About this task: Print a faithful copy of the data below, word for word, with the pictures left out.

Data to use:
- - -

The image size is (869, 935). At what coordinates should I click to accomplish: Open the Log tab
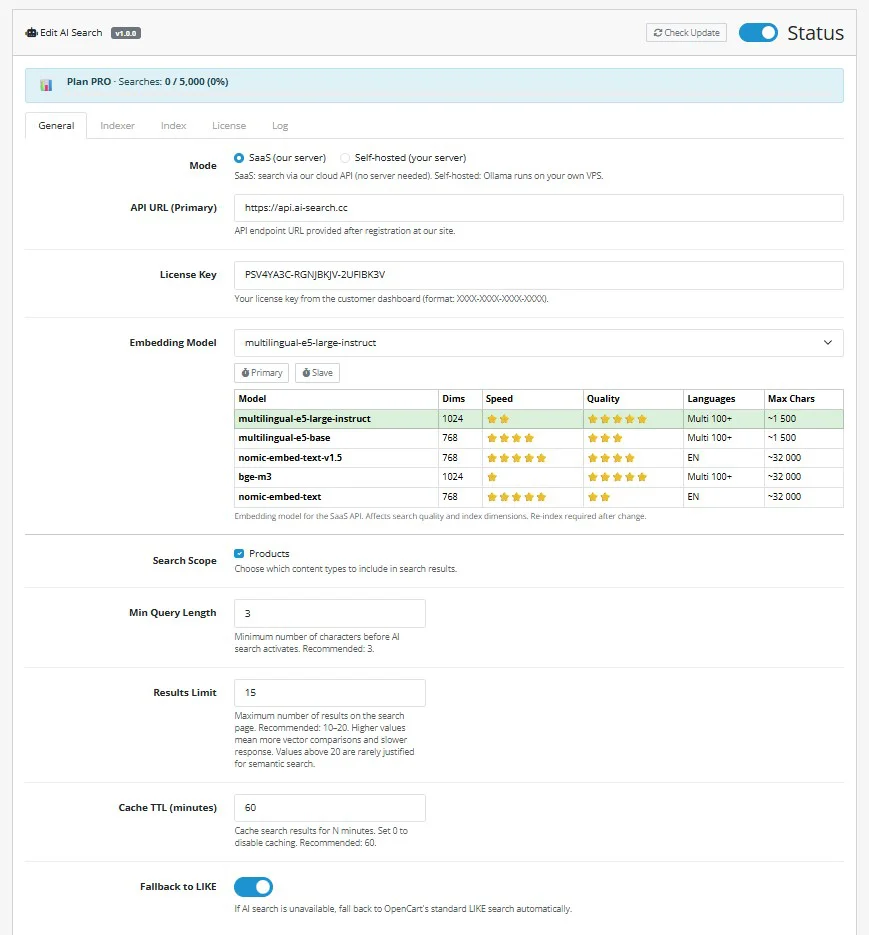tap(279, 125)
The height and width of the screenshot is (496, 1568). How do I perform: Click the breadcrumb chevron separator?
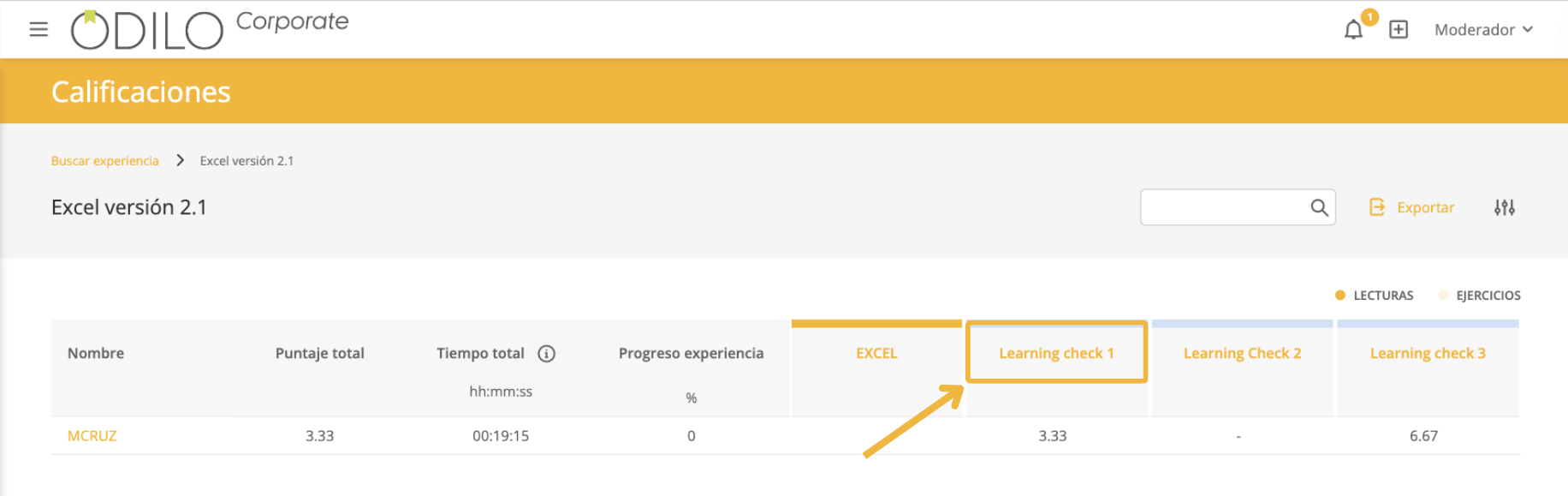click(180, 160)
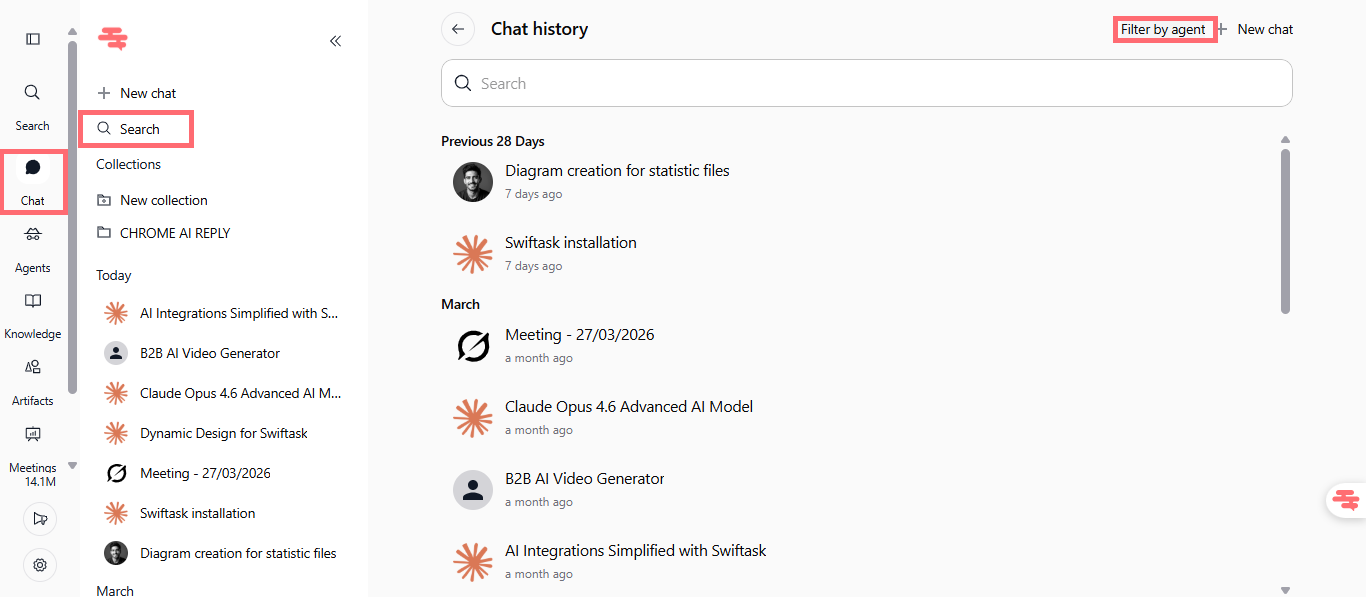Click the settings gear icon
Image resolution: width=1366 pixels, height=597 pixels.
40,565
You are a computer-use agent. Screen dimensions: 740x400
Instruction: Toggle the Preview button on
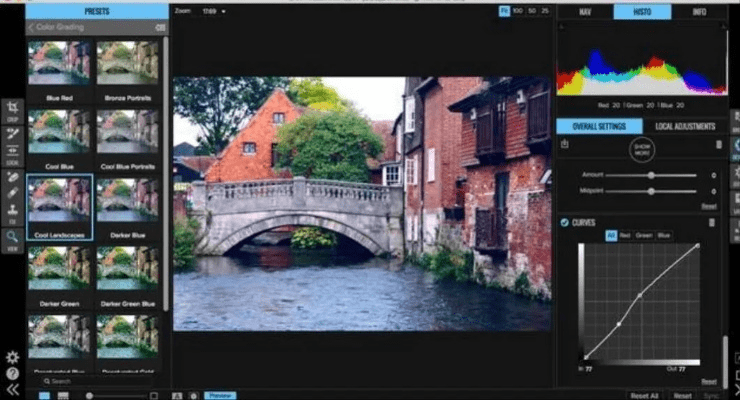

- - -

Completed task:
The image size is (869, 935). At what coordinates should I click to accomplish: Open the Log tab
tap(279, 125)
The height and width of the screenshot is (496, 1568). How do I perform: Click the breadcrumb chevron separator?
click(180, 160)
Click the settings gear icon
Image resolution: width=1366 pixels, height=597 pixels.
40,565
You are a computer-use agent. Screen dimensions: 740x400
Instruction: Toggle the Preview button on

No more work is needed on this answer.